In 2012 Nigel Westlake captured Sydney hearts with his poignant and stirring Missa Solis – a requiem for his son Eli that brought tears of grief and hope to the eyes of musicians as well as listeners. Twelve months on, moved by the passionate artistry of singer-songwriter Lior, Westlake approached the Sydney Symphony Orchestra with the idea of a new collaboration.
Together they have created Compassion, a symphony of songs that unites the soulful power of Lior's voice with the radiance and vivid drama of Westlake's orchestral style. Their theme is the wisdom of compassion expressed through ancient writings and timeless music. Poetic, beautiful and rewarding, this unique collaboration celebrates the liberating power of compassion and kindness, that can bring people together across the divides of race and fear.

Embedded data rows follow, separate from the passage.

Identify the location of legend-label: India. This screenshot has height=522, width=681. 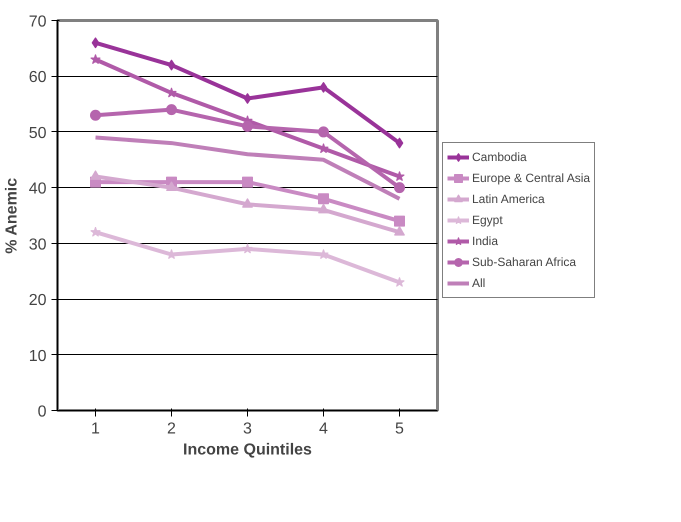
(485, 241).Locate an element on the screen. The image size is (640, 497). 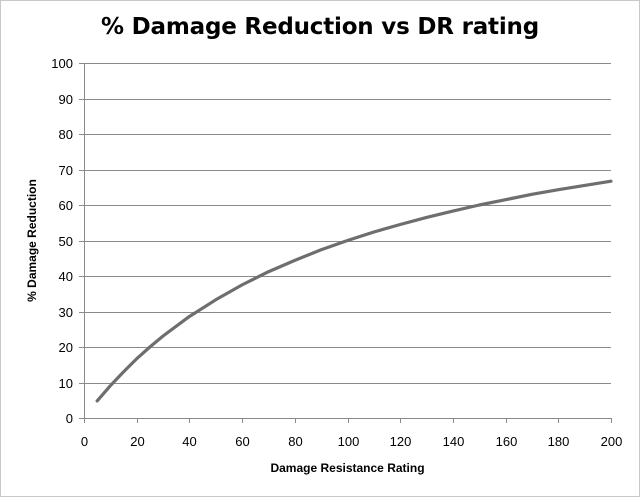
chart-title: % Damage Reduction vs DR rating is located at coordinates (320, 27).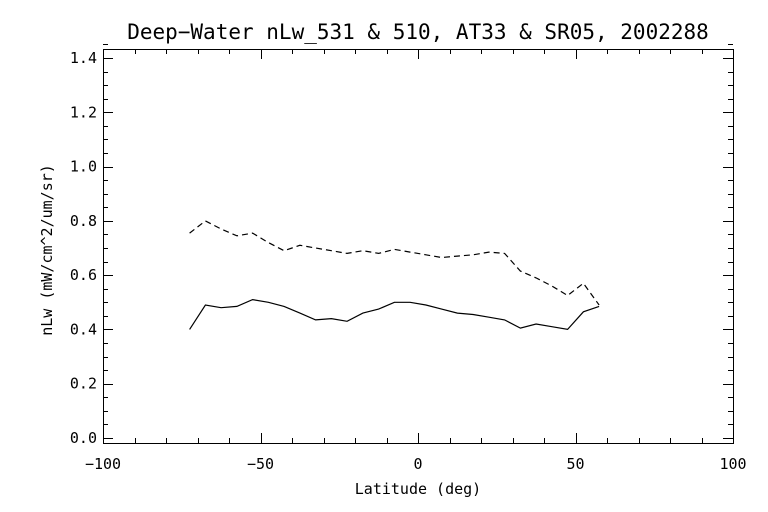 The image size is (768, 512). Describe the element at coordinates (732, 464) in the screenshot. I see `x-tick-label: 100` at that location.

Compassion draws from the rich worlds of Islam and Judaism to present a collection of profound and poetic insights into the practice of compassion and its ability to transform our relationships as human beings. It offers listeners space and opportunity to reflect on the qualities of mercy and love, and how they can to enrich our lives with meaning, insight, depth and worth.
Excerpts from Nigel Westlake’s comments in the liner notes:
“Compassion inhabits a vast array of emotions and colours, at times pulsating and riotous, at others reflective and textural, and draws upon the myriad influences the two of us have been able to bring to the table from our incredibly diverse backgrounds… Weaving my orchestration around Lior’s voice was a little like writing a movie score, the vocal part an intractable dramatic narrative, the orchestral accompaniment a fluid underscore replete with abundant possibilities.”

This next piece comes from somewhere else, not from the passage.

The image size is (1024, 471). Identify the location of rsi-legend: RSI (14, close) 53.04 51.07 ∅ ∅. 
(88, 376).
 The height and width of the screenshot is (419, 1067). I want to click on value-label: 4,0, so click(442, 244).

Excerpts from Lior's comments in the liner notes:
“The research that eventually led me to the texts threaded through Compassion took me far and wide, from conversations with religious leaders and linguists, to regular consultations with my good friend Waleed Aly, who took me through the finer details of Arabic pronunciation and the subtleties of the Arabic texts.

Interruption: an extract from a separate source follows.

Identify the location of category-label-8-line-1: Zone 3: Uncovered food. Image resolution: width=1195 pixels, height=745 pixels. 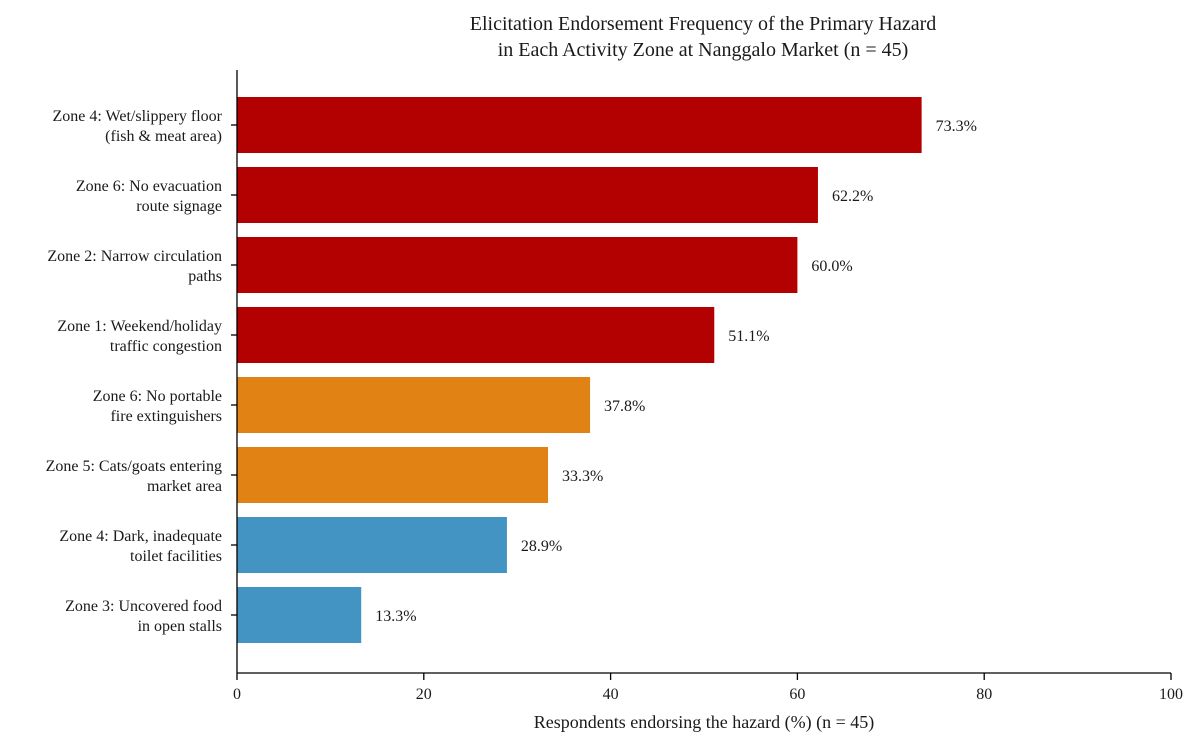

“Being a fluent Hebrew speaker, I initially thought that singing some of the texts in Arabic would feel foreign and disingenuous, yet to my surprise, many of the words I encountered were common to both languages. It became clear in learning these texts that these two languages shared a deep and common source. Just as experience often validates the existence of a well-worn cliché, it is difficult to escape the analogy of two brothers starting from a common source and branching out to gather their own rich experience and identity to become what we now know as modern Hebrew and Arabic.”